## EXERCISE DETAILS
Your answer must be the exact lines of the listing below that run from the line with "You are a GUI" to the line with "Open WPS Office from the taskbar", ends included, and no pictures.

## RECORD EXCERPTS
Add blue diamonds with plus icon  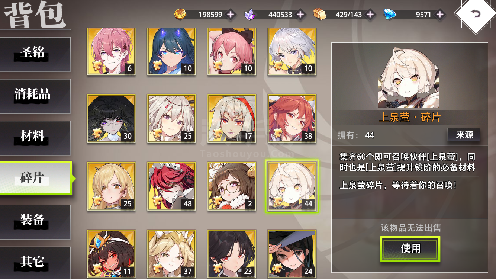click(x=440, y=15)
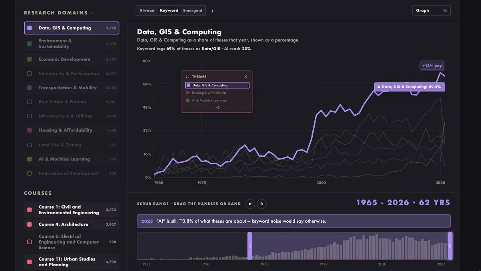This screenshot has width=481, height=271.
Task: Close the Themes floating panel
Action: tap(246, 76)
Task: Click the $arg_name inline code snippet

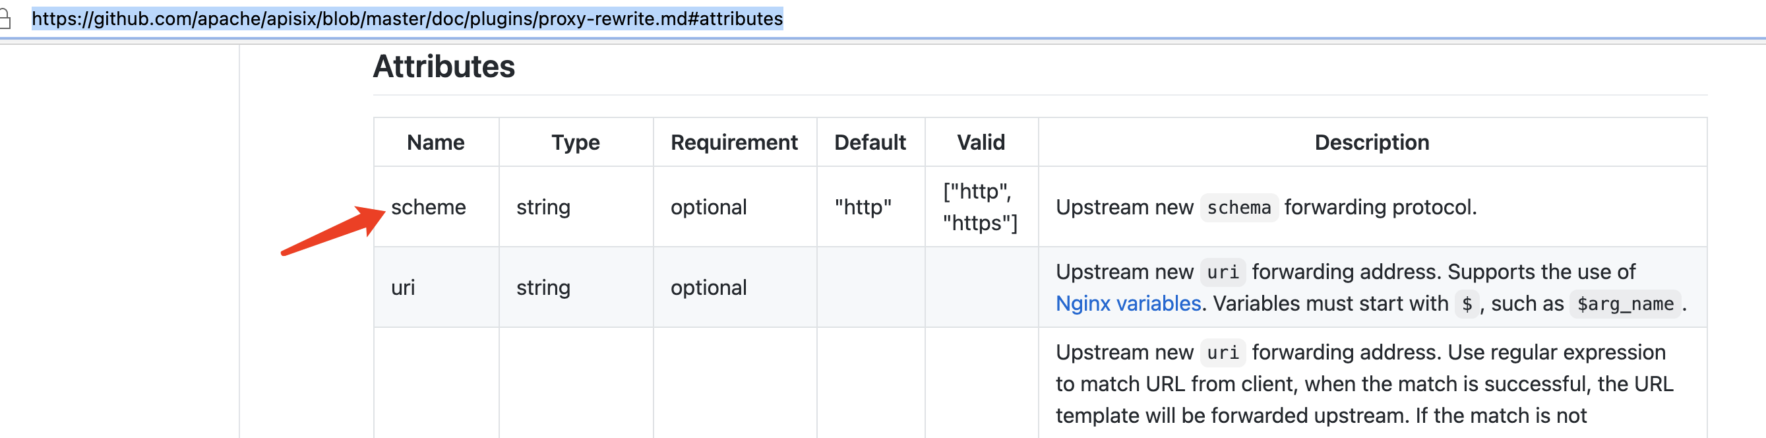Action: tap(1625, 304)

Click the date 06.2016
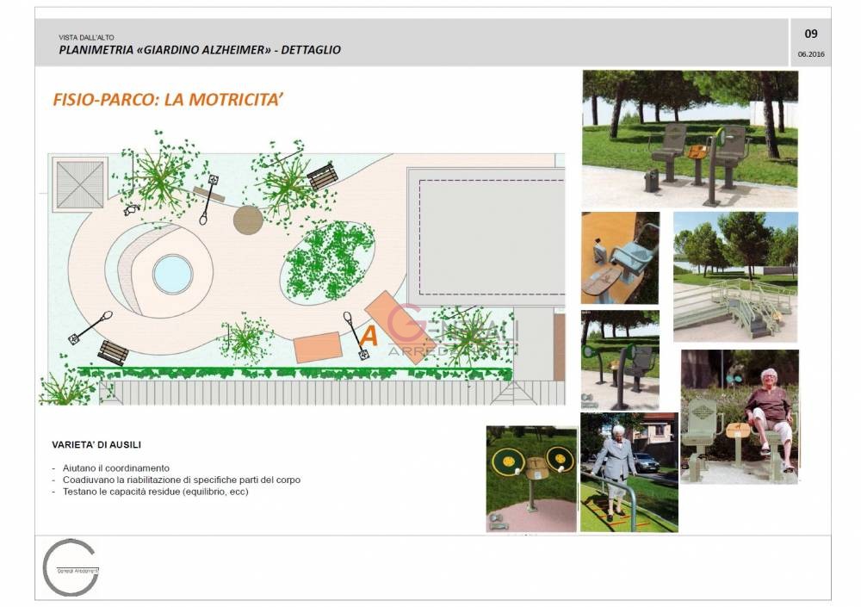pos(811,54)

--

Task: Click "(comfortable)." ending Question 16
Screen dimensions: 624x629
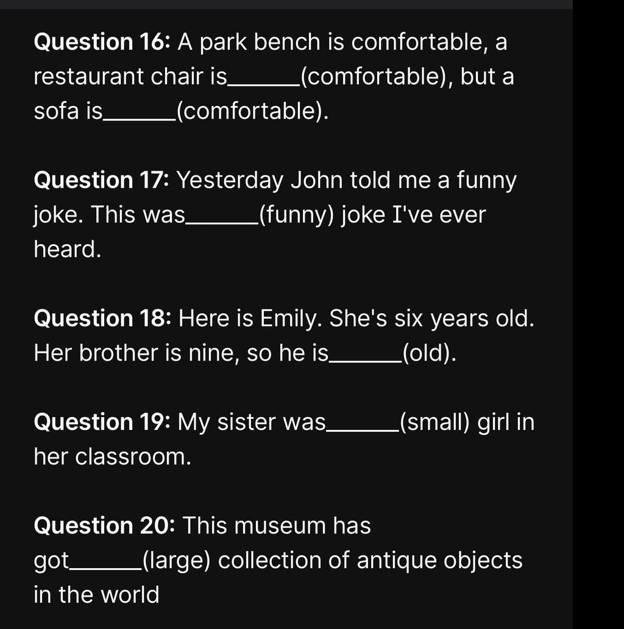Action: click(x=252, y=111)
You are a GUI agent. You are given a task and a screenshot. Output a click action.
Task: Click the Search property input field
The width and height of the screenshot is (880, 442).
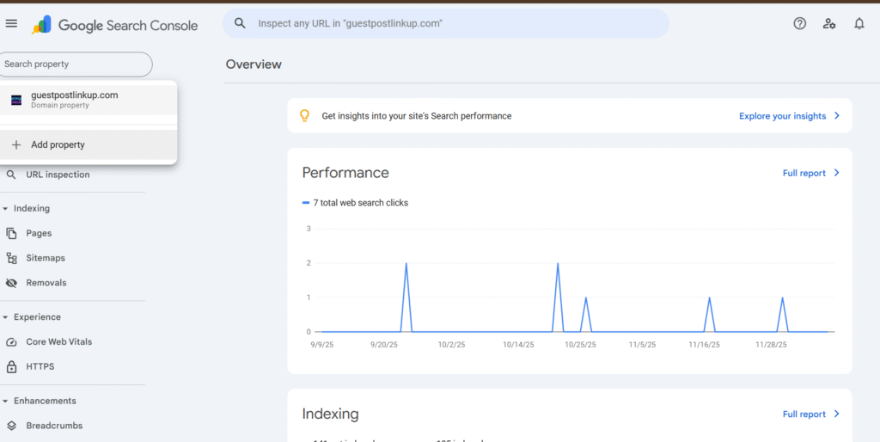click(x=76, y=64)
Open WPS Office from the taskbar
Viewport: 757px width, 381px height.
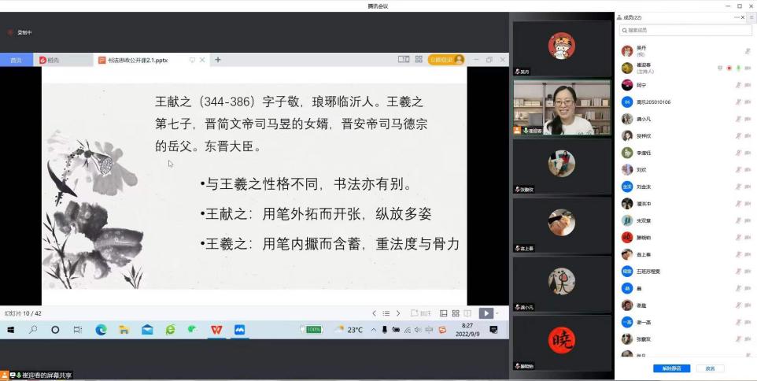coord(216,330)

## WRITTEN ANSWER
You are a GUI agent. You are given a task and a screenshot. Output a click action.
Task: Click the Search property input field
The width and height of the screenshot is (880, 442).
click(x=76, y=64)
Open WPS Office from the taskbar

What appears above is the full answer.